"Hey, genç, geç kaldın," dedi Kleah, selam verdiğimde iç çekerek.
"Sen erken geldin, kıdemli," diye cevap verdim.
"Ha, bu bir şaka mı?" Kleah kaşlarını kaldırdı.
"Hayır," diye başımı salladım.
Kleah düşünceli bir şekilde bana gülümsedi ve "Layla'ya deli gibi aşık olduğunu ve onun için Ronald Trueheart ile kavga edeceğini duydum" dedi.
"Bu doğru değil," dedim, söylentilerin hızla yayılmasına sinirlenerek.
"Sadece bir söylenti, boş ver."
"Unutamam, küçük," Kleah şiddetle başını salladı.
"Peki, o zaman senin yarı elf olduğunu unutmayacağım..."
"Hey, sen!" Kleah eliyle ağzımı kapattı, yeşil yapraklı gözleri bana dik dik bakıyordu.
"Tartışmayı kaybettiğinde her seferinde bunu koz olarak kullanma," diye fısıldadı, hala bana dik dik bakarak.
Güzel yüzü benimkine çok yakındı ve bağımlılık yapan kokusu ilkel içgüdülerimi uyandırıyordu.
Kahretsin, o hala bir gençti, ama vücudu beni delirtiyordu!
[<Bu sadece bir bahane. Sen gerçekten-]
"Kapa çeneni!"
"Özür dilerim, abla," dedim, elini bırakıp geri çekildim.
Kleah, ona her zaman yarı elf diye hitap etmeme hala kızgın olduğu için sinirli bir şekilde burnunu çekti, ama ben bunu sevimli buldum.
"Tamam, özür dilerim, kıdemli," diye tekrar özür diledim.
"Çok gürültülüsün, Junior," diye azarladı Kleah.
"Hadi ama," diye yalvardım.
"Hadi gel" demeyeceğim, diye sertçe cevap verdi.
Kleah'ın kızgın tavırlarından keyif almaya başlamıştım ki, aniden etrafımızda garip bir sessizlik fark ettim. Etrafıma baktım ve herkesin bize baktığını gördüm. Hepsi yaptıkları işi bırakıp bize bakıyorlardı.
"Uh..." diye mırıldandım.
Çok yüksek sesle ve çok rahat konuşmuş olmalıyız. Kulübe katılıp Kleah'ın destekçisi olalı iki hafta olmuştu. İlk başta, onu destekçisi olmaya zorladığım için ilişkimiz biraz garipti, ama Kleah'ın kişiliği buzları kırmamızı kolaylaştırdı. O, sırrını açığa çıkarmayacağımı ve sadece başka bir şeyin aklımda olduğunu anladı.

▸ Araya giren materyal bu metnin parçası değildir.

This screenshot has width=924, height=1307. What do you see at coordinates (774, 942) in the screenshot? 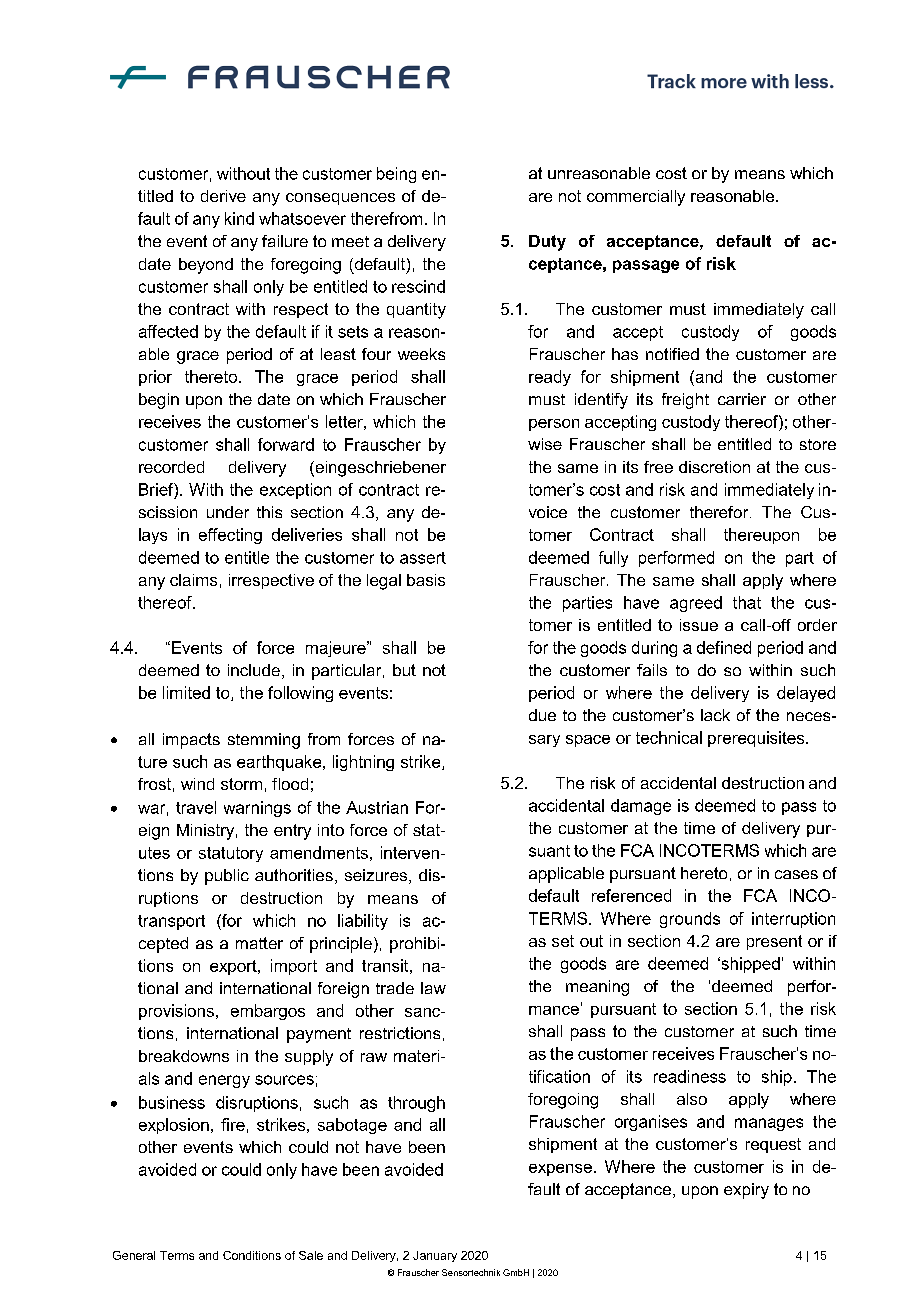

Oyundaki korkunç davranışlarıma rağmen, Kleah kendimi en rahat hissettiğim kahramandı. Onun yanında sürekli tetikte olmak zorunda değildim ve benim yaptığım korkunç şeylere rağmen ölümümde parmağı yoktu.
Kulüp arkadaşlarım, Kleah ile fiziksel ve duygusal olarak bu kadar yakınlaşmamıza muhtemelen şok olmuşlardı.
Not defterine bir şeyler yazmakla meşgul olan Kleah'a baktım.
"Kıdemli," dedim, dikkatini çekmeye çalışarak.
"Meşgulüm," diye cevapladı, başını kaldırmadan.
Elimi uzattım ve eline dokunarak yazmasını engelledim.
Kleah elini elimden çekip bana döndü. Yüzünde tiksinti yoktu.
"Ne var, Junior?" diye sordu, sesi nötrdü.
"Bir süredir sana sormak istediğim bir şey var," dedim, biraz meraklanarak.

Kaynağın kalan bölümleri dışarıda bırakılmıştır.